_EXERCISE DIRECTIONS_:
Write down, unchanged, the entries from the first line through the line holding "Click the empty". Include no other line.

[[ DATA SHOWN, beginning ]]

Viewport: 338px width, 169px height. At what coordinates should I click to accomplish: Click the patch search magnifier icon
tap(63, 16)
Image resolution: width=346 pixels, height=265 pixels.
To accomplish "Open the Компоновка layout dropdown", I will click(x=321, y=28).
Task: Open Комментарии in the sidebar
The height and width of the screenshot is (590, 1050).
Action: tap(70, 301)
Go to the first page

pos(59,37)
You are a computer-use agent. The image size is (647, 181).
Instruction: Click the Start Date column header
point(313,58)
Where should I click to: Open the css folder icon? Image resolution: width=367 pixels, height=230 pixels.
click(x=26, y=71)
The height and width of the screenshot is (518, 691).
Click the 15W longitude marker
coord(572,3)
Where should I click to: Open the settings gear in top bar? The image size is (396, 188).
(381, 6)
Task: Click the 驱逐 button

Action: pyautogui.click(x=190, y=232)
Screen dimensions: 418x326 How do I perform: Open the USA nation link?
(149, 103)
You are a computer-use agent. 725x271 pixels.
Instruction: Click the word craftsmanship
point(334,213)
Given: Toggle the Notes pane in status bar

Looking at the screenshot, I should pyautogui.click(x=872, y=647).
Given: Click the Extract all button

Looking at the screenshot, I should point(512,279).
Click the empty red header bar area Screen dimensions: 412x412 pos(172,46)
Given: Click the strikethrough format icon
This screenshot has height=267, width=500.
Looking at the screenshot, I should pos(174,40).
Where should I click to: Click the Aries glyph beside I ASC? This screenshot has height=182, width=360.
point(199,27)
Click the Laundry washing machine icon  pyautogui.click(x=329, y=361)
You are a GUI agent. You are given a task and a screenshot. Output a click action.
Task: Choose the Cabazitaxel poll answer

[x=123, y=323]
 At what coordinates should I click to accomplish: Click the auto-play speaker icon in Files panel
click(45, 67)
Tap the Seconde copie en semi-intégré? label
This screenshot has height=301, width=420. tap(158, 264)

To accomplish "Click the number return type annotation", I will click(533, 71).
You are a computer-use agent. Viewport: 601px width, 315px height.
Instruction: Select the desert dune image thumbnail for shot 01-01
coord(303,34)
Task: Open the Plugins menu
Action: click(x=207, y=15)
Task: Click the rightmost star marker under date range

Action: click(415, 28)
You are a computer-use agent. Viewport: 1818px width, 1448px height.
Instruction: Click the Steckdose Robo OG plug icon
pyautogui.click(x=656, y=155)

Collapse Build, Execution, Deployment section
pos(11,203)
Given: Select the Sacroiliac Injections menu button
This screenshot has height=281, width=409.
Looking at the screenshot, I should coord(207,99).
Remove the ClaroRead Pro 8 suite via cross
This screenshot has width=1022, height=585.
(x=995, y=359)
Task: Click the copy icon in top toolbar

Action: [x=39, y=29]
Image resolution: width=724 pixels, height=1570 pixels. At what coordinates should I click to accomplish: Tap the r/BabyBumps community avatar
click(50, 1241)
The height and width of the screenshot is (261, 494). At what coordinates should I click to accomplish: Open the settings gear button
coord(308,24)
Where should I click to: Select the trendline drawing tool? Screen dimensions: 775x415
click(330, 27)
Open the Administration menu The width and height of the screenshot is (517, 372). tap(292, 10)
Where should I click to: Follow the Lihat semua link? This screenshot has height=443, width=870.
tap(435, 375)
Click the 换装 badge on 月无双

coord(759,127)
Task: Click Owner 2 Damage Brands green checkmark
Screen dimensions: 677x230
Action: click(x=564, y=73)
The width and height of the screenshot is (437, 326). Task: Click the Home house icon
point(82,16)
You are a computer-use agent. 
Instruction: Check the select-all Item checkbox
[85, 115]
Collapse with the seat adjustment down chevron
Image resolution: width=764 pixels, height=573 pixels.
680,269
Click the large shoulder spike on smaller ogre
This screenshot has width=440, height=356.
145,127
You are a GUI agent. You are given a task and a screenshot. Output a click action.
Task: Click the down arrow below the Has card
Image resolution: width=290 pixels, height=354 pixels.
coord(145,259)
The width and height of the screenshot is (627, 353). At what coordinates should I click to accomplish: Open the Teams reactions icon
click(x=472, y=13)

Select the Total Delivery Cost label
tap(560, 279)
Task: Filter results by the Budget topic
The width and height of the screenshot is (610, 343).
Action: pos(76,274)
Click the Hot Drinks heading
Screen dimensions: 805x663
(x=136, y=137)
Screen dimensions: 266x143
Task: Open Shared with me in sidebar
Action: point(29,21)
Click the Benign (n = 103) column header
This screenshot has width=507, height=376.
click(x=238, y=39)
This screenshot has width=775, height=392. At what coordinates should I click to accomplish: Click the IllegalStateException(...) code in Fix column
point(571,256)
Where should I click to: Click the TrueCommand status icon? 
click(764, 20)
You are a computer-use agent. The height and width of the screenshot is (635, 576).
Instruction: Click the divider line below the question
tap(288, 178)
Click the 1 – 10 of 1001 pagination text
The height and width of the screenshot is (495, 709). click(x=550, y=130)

[[ DATA SHOWN, end ]]

_RESULT FOR THIS EXERCISE_:
Viewport: 338px width, 169px height. At what coordinates should I click to accomplish: Click the patch search magnifier icon
tap(63, 16)
Image resolution: width=346 pixels, height=265 pixels.
To accomplish "Open the Компоновка layout dropdown", I will click(x=321, y=28).
Task: Open Комментарии in the sidebar
The height and width of the screenshot is (590, 1050).
Action: tap(70, 301)
Go to the first page

pos(59,37)
You are a computer-use agent. The image size is (647, 181).
Instruction: Click the Start Date column header
point(313,58)
Where should I click to: Open the css folder icon? Image resolution: width=367 pixels, height=230 pixels.
click(x=26, y=71)
The height and width of the screenshot is (518, 691).
Click the 15W longitude marker
coord(572,3)
Where should I click to: Open the settings gear in top bar? The image size is (396, 188).
(381, 6)
Task: Click the 驱逐 button

Action: pyautogui.click(x=190, y=232)
Screen dimensions: 418x326 How do I perform: Open the USA nation link?
(149, 103)
You are a computer-use agent. 725x271 pixels.
Instruction: Click the word craftsmanship
point(334,213)
Given: Toggle the Notes pane in status bar

Looking at the screenshot, I should pyautogui.click(x=872, y=647).
Given: Click the Extract all button

Looking at the screenshot, I should point(512,279).
Click the empty red header bar area Screen dimensions: 412x412 pos(172,46)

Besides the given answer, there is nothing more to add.